** What this task involves **
Your task is to repeat exactly the lines below between the line holding "The width and height of the screenshot is (1184, 481)." and the line holding "Click the Activity", inclusive, and only those.

※

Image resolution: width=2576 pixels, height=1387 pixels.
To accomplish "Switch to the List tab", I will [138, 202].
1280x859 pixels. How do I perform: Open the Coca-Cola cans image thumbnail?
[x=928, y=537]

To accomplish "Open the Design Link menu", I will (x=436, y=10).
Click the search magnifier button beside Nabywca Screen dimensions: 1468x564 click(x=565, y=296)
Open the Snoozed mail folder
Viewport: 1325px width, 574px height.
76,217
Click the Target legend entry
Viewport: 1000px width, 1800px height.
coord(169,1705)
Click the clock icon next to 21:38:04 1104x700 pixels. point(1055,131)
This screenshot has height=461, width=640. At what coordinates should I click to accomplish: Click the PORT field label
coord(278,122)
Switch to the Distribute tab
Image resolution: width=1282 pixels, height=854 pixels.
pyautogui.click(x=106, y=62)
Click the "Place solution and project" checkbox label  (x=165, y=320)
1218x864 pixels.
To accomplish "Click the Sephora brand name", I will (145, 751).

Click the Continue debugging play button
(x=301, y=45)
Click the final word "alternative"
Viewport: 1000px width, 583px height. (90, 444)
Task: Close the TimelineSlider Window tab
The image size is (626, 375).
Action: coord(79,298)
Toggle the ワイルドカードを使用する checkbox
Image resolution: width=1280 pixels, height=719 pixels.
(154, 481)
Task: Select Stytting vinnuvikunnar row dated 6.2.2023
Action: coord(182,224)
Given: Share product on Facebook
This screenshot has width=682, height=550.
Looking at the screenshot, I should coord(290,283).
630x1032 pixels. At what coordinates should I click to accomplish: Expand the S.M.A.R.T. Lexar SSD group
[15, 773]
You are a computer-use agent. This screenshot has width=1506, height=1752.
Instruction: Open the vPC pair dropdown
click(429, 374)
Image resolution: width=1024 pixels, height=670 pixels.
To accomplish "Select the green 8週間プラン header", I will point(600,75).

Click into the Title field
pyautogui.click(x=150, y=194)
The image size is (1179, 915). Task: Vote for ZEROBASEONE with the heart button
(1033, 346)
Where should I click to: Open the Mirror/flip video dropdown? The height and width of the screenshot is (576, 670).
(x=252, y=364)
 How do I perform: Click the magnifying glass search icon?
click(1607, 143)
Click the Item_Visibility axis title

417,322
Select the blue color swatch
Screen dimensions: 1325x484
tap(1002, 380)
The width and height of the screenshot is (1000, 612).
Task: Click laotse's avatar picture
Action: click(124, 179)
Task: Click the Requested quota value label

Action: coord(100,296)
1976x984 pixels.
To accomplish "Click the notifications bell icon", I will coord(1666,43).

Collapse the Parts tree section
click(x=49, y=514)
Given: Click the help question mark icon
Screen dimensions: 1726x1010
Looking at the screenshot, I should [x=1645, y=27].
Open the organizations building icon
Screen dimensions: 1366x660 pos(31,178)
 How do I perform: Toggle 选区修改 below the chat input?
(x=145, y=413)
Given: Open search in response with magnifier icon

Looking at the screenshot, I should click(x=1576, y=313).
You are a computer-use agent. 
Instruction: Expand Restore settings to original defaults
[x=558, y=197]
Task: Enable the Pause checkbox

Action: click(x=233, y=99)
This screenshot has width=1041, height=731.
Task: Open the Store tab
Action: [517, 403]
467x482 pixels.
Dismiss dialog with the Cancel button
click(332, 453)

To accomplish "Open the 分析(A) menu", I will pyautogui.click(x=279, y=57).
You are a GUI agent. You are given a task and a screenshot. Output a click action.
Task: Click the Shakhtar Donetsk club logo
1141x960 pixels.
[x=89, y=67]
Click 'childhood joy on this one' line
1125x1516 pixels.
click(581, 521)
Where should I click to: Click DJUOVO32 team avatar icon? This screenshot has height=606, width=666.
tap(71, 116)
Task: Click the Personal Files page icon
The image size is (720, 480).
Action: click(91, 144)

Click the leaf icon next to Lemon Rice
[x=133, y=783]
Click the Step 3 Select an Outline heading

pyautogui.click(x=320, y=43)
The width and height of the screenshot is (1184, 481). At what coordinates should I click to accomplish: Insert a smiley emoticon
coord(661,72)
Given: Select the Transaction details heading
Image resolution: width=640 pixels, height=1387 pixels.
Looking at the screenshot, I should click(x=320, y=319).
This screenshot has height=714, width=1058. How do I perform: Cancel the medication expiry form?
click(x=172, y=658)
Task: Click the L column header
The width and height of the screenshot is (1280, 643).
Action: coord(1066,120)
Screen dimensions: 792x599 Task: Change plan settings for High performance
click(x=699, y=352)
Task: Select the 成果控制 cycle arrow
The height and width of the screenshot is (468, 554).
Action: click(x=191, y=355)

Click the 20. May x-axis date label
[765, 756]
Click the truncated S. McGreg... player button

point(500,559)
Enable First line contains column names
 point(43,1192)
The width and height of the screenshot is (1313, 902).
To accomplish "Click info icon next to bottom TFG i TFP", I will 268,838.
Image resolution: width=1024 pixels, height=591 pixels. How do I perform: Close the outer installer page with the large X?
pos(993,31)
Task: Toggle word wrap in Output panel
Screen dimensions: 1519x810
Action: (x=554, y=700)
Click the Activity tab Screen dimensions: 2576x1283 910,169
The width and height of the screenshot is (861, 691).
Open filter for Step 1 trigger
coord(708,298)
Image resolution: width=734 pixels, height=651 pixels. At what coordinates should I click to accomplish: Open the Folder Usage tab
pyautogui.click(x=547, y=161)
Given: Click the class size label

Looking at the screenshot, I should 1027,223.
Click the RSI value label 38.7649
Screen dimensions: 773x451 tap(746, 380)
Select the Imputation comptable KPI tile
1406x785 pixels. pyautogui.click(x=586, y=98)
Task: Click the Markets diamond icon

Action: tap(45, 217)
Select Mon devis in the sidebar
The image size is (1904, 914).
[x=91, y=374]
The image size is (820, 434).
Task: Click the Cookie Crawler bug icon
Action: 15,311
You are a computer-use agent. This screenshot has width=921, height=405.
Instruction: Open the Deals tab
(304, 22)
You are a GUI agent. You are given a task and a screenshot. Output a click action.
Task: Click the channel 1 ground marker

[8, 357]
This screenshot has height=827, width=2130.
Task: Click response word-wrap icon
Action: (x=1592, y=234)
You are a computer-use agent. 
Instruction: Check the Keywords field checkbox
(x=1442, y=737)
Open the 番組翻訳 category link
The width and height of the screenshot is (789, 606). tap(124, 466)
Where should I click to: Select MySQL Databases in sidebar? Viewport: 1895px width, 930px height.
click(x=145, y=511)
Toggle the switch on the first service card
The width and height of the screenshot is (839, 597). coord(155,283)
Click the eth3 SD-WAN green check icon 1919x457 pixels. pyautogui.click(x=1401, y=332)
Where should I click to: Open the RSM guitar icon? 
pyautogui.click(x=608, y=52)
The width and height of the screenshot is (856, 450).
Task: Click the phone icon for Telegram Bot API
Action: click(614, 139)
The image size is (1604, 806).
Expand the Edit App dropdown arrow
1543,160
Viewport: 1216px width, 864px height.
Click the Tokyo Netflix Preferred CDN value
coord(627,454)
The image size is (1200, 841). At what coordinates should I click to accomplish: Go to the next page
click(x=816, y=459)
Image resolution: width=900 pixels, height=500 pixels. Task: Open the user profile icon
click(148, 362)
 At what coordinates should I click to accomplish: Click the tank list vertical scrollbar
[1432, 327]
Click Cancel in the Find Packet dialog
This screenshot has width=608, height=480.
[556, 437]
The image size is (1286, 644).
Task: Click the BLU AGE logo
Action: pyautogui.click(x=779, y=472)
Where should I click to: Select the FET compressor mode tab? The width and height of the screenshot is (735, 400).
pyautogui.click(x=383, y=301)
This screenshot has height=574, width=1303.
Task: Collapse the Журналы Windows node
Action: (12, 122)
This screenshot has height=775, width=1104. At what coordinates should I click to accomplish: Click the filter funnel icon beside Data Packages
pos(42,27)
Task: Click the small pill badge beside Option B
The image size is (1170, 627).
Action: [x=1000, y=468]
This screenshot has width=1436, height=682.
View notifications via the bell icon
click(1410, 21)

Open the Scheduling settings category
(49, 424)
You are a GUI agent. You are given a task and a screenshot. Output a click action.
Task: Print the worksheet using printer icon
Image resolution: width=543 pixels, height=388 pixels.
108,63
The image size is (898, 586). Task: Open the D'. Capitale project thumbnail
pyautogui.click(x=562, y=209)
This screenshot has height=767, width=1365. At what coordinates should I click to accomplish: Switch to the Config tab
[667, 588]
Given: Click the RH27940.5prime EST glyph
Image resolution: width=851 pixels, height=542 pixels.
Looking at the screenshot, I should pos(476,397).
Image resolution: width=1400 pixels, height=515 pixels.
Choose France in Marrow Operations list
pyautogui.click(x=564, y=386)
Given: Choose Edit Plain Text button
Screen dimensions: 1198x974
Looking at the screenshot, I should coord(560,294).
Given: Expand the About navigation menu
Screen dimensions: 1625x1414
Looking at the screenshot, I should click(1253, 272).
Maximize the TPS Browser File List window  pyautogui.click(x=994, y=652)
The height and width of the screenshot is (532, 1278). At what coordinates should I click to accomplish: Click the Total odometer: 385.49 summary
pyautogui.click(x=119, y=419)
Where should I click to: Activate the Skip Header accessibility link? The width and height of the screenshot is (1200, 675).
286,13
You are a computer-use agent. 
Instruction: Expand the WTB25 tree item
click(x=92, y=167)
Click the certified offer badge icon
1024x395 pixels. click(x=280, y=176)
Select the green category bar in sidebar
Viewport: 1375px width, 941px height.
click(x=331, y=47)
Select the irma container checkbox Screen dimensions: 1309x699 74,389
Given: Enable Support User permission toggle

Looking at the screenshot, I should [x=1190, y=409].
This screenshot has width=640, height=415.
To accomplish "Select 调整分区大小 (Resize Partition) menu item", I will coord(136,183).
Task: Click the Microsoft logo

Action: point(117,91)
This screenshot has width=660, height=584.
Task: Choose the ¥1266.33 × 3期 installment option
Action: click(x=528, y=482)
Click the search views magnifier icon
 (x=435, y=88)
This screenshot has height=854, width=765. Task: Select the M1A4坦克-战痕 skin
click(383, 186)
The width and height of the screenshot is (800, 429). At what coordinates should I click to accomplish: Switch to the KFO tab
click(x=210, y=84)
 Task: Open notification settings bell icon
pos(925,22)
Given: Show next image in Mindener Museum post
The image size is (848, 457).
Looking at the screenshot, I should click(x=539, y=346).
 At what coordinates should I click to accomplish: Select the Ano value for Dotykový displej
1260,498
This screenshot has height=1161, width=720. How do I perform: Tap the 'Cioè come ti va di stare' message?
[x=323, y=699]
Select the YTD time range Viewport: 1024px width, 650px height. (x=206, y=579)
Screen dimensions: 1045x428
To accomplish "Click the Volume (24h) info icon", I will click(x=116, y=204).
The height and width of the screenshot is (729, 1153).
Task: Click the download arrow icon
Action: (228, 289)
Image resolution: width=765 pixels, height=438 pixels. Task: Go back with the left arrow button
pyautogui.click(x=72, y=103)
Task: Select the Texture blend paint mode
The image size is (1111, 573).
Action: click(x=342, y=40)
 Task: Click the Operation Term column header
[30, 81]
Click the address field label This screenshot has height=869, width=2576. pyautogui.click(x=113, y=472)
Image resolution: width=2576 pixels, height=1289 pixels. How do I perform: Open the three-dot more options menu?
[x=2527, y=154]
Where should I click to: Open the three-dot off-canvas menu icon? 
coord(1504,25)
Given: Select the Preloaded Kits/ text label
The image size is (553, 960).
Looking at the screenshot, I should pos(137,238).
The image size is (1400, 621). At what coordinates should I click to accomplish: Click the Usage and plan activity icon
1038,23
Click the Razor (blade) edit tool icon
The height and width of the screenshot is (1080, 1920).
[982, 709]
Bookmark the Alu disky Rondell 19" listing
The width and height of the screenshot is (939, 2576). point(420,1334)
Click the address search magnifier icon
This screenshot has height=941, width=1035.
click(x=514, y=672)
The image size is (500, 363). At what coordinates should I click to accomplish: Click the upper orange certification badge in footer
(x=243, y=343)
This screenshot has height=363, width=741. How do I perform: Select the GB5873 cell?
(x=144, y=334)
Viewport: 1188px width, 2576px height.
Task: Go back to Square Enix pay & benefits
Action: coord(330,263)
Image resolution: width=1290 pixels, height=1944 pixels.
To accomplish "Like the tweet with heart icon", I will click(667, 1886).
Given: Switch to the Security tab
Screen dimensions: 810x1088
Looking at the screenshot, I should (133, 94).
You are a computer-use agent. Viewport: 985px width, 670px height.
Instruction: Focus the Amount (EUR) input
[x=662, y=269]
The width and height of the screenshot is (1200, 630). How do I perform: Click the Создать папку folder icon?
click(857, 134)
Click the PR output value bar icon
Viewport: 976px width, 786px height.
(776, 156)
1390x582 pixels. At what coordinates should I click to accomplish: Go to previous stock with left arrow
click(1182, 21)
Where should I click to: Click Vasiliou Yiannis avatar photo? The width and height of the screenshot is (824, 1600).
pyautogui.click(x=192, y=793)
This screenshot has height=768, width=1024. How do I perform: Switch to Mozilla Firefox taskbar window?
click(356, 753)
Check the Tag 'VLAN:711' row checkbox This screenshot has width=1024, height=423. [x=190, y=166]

※

** Answer to this problem **
The width and height of the screenshot is (1184, 481). At what coordinates should I click to accomplish: Insert a smiley emoticon
coord(661,72)
Given: Select the Transaction details heading
Image resolution: width=640 pixels, height=1387 pixels.
Looking at the screenshot, I should click(x=320, y=319).
This screenshot has height=714, width=1058. How do I perform: Cancel the medication expiry form?
click(x=172, y=658)
Task: Click the L column header
The width and height of the screenshot is (1280, 643).
Action: coord(1066,120)
Screen dimensions: 792x599 Task: Change plan settings for High performance
click(x=699, y=352)
Task: Select the 成果控制 cycle arrow
The height and width of the screenshot is (468, 554).
Action: click(x=191, y=355)

Click the 20. May x-axis date label
[765, 756]
Click the truncated S. McGreg... player button

point(500,559)
Enable First line contains column names
 point(43,1192)
The width and height of the screenshot is (1313, 902).
To accomplish "Click info icon next to bottom TFG i TFP", I will 268,838.
Image resolution: width=1024 pixels, height=591 pixels. How do I perform: Close the outer installer page with the large X?
pos(993,31)
Task: Toggle word wrap in Output panel
Screen dimensions: 1519x810
Action: (x=554, y=700)
Click the Activity tab Screen dimensions: 2576x1283 910,169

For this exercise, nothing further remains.